§ Data for analysis:
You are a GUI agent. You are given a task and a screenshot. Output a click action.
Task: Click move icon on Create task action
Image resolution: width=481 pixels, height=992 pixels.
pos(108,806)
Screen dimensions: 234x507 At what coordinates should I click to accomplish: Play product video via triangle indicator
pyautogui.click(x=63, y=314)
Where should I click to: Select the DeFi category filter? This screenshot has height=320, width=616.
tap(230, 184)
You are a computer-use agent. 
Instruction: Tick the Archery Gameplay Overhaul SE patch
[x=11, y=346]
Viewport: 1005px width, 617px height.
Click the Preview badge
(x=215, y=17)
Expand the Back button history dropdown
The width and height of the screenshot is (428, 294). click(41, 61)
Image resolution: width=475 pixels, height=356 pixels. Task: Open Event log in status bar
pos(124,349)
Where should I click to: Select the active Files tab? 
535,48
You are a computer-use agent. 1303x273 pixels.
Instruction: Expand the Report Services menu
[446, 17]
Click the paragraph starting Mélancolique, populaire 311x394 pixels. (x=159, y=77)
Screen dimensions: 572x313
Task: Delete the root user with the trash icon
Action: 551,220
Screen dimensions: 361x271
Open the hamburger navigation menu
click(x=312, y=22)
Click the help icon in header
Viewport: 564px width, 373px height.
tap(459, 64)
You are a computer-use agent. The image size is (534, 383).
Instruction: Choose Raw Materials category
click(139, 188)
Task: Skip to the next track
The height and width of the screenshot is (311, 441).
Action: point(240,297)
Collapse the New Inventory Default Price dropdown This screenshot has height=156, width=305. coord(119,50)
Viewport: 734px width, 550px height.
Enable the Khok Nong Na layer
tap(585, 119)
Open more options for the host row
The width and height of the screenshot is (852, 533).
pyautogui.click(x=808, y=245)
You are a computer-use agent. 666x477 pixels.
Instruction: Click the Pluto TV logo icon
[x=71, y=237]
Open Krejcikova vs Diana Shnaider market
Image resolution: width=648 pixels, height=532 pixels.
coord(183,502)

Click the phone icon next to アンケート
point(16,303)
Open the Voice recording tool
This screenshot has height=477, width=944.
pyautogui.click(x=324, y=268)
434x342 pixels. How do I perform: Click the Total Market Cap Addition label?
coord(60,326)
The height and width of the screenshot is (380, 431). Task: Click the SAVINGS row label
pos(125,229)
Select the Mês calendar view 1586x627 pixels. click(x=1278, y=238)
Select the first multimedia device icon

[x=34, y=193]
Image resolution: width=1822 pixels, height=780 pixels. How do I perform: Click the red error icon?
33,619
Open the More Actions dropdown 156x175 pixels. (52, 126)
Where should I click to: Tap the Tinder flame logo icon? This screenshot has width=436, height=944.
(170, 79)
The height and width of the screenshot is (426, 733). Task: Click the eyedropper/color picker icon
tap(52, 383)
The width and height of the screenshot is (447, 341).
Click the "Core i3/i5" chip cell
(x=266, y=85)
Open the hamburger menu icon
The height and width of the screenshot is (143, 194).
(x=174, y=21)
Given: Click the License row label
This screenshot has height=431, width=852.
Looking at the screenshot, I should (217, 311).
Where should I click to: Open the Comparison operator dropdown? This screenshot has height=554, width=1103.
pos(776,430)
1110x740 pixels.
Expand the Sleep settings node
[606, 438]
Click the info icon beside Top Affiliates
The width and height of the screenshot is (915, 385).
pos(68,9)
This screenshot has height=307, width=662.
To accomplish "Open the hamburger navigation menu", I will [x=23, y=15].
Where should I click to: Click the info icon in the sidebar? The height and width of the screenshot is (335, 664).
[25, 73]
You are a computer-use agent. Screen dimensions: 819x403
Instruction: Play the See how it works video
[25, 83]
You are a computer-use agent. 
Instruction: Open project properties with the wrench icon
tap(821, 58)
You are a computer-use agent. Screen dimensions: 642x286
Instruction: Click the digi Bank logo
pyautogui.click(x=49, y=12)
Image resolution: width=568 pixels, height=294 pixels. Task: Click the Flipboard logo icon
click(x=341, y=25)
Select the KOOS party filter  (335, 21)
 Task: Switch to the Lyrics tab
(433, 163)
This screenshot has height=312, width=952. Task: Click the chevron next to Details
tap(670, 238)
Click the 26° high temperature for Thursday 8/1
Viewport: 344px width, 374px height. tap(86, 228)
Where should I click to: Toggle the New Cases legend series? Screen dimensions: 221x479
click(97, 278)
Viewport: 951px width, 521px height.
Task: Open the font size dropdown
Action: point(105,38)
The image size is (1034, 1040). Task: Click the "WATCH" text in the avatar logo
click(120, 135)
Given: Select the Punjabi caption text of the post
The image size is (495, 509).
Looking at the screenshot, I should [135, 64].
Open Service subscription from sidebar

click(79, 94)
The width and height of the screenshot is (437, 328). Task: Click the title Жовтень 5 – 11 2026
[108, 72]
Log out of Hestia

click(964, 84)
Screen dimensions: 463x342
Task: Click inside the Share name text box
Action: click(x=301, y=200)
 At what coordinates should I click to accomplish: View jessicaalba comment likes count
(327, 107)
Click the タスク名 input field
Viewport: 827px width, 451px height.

§ Description of the task:
Write every record out again, letter for letter.

§ Exercise solution:
You are a GUI agent. You are given a task and a screenshot. Output a click action.
Task: Click move icon on Create task action
Image resolution: width=481 pixels, height=992 pixels.
pos(108,806)
Screen dimensions: 234x507 At what coordinates should I click to accomplish: Play product video via triangle indicator
pyautogui.click(x=63, y=314)
Where should I click to: Select the DeFi category filter? This screenshot has height=320, width=616.
tap(230, 184)
You are a computer-use agent. 
Instruction: Tick the Archery Gameplay Overhaul SE patch
[x=11, y=346]
Viewport: 1005px width, 617px height.
Click the Preview badge
(x=215, y=17)
Expand the Back button history dropdown
The width and height of the screenshot is (428, 294). click(41, 61)
Image resolution: width=475 pixels, height=356 pixels. Task: Open Event log in status bar
pos(124,349)
Where should I click to: Select the active Files tab? 
535,48
You are a computer-use agent. 1303x273 pixels.
Instruction: Expand the Report Services menu
[446, 17]
Click the paragraph starting Mélancolique, populaire 311x394 pixels. (x=159, y=77)
Screen dimensions: 572x313
Task: Delete the root user with the trash icon
Action: 551,220
Screen dimensions: 361x271
Open the hamburger navigation menu
click(x=312, y=22)
Click the help icon in header
Viewport: 564px width, 373px height.
tap(459, 64)
You are a computer-use agent. The image size is (534, 383).
Instruction: Choose Raw Materials category
click(139, 188)
Task: Skip to the next track
The height and width of the screenshot is (311, 441).
Action: point(240,297)
Collapse the New Inventory Default Price dropdown This screenshot has height=156, width=305. coord(119,50)
Viewport: 734px width, 550px height.
Enable the Khok Nong Na layer
tap(585, 119)
Open more options for the host row
The width and height of the screenshot is (852, 533).
pyautogui.click(x=808, y=245)
You are a computer-use agent. 666x477 pixels.
Instruction: Click the Pluto TV logo icon
[x=71, y=237]
Open Krejcikova vs Diana Shnaider market
Image resolution: width=648 pixels, height=532 pixels.
coord(183,502)

Click the phone icon next to アンケート
point(16,303)
Open the Voice recording tool
This screenshot has height=477, width=944.
pyautogui.click(x=324, y=268)
434x342 pixels. How do I perform: Click the Total Market Cap Addition label?
coord(60,326)
The height and width of the screenshot is (380, 431). Task: Click the SAVINGS row label
pos(125,229)
Select the Mês calendar view 1586x627 pixels. click(x=1278, y=238)
Select the first multimedia device icon

[x=34, y=193]
Image resolution: width=1822 pixels, height=780 pixels. How do I perform: Click the red error icon?
33,619
Open the More Actions dropdown 156x175 pixels. (52, 126)
Where should I click to: Tap the Tinder flame logo icon? This screenshot has width=436, height=944.
(170, 79)
The height and width of the screenshot is (426, 733). Task: Click the eyedropper/color picker icon
tap(52, 383)
The width and height of the screenshot is (447, 341).
Click the "Core i3/i5" chip cell
(x=266, y=85)
Open the hamburger menu icon
The height and width of the screenshot is (143, 194).
(x=174, y=21)
Given: Click the License row label
This screenshot has height=431, width=852.
Looking at the screenshot, I should (217, 311).
Where should I click to: Open the Comparison operator dropdown? This screenshot has height=554, width=1103.
pos(776,430)
1110x740 pixels.
Expand the Sleep settings node
[606, 438]
Click the info icon beside Top Affiliates
The width and height of the screenshot is (915, 385).
pos(68,9)
This screenshot has height=307, width=662.
To accomplish "Open the hamburger navigation menu", I will [x=23, y=15].
Where should I click to: Click the info icon in the sidebar? The height and width of the screenshot is (335, 664).
[25, 73]
You are a computer-use agent. Screen dimensions: 819x403
Instruction: Play the See how it works video
[25, 83]
You are a computer-use agent. 
Instruction: Open project properties with the wrench icon
tap(821, 58)
You are a computer-use agent. Screen dimensions: 642x286
Instruction: Click the digi Bank logo
pyautogui.click(x=49, y=12)
Image resolution: width=568 pixels, height=294 pixels. Task: Click the Flipboard logo icon
click(x=341, y=25)
Select the KOOS party filter  (335, 21)
 Task: Switch to the Lyrics tab
(433, 163)
This screenshot has height=312, width=952. Task: Click the chevron next to Details
tap(670, 238)
Click the 26° high temperature for Thursday 8/1
Viewport: 344px width, 374px height. tap(86, 228)
Where should I click to: Toggle the New Cases legend series? Screen dimensions: 221x479
click(97, 278)
Viewport: 951px width, 521px height.
Task: Open the font size dropdown
Action: point(105,38)
The image size is (1034, 1040). Task: Click the "WATCH" text in the avatar logo
click(120, 135)
Given: Select the Punjabi caption text of the post
The image size is (495, 509).
Looking at the screenshot, I should [135, 64].
Open Service subscription from sidebar

click(79, 94)
The width and height of the screenshot is (437, 328). Task: Click the title Жовтень 5 – 11 2026
[108, 72]
Log out of Hestia

click(964, 84)
Screen dimensions: 463x342
Task: Click inside the Share name text box
Action: click(x=301, y=200)
 At what coordinates should I click to accomplish: View jessicaalba comment likes count
(327, 107)
Click the タスク名 input field
Viewport: 827px width, 451px height.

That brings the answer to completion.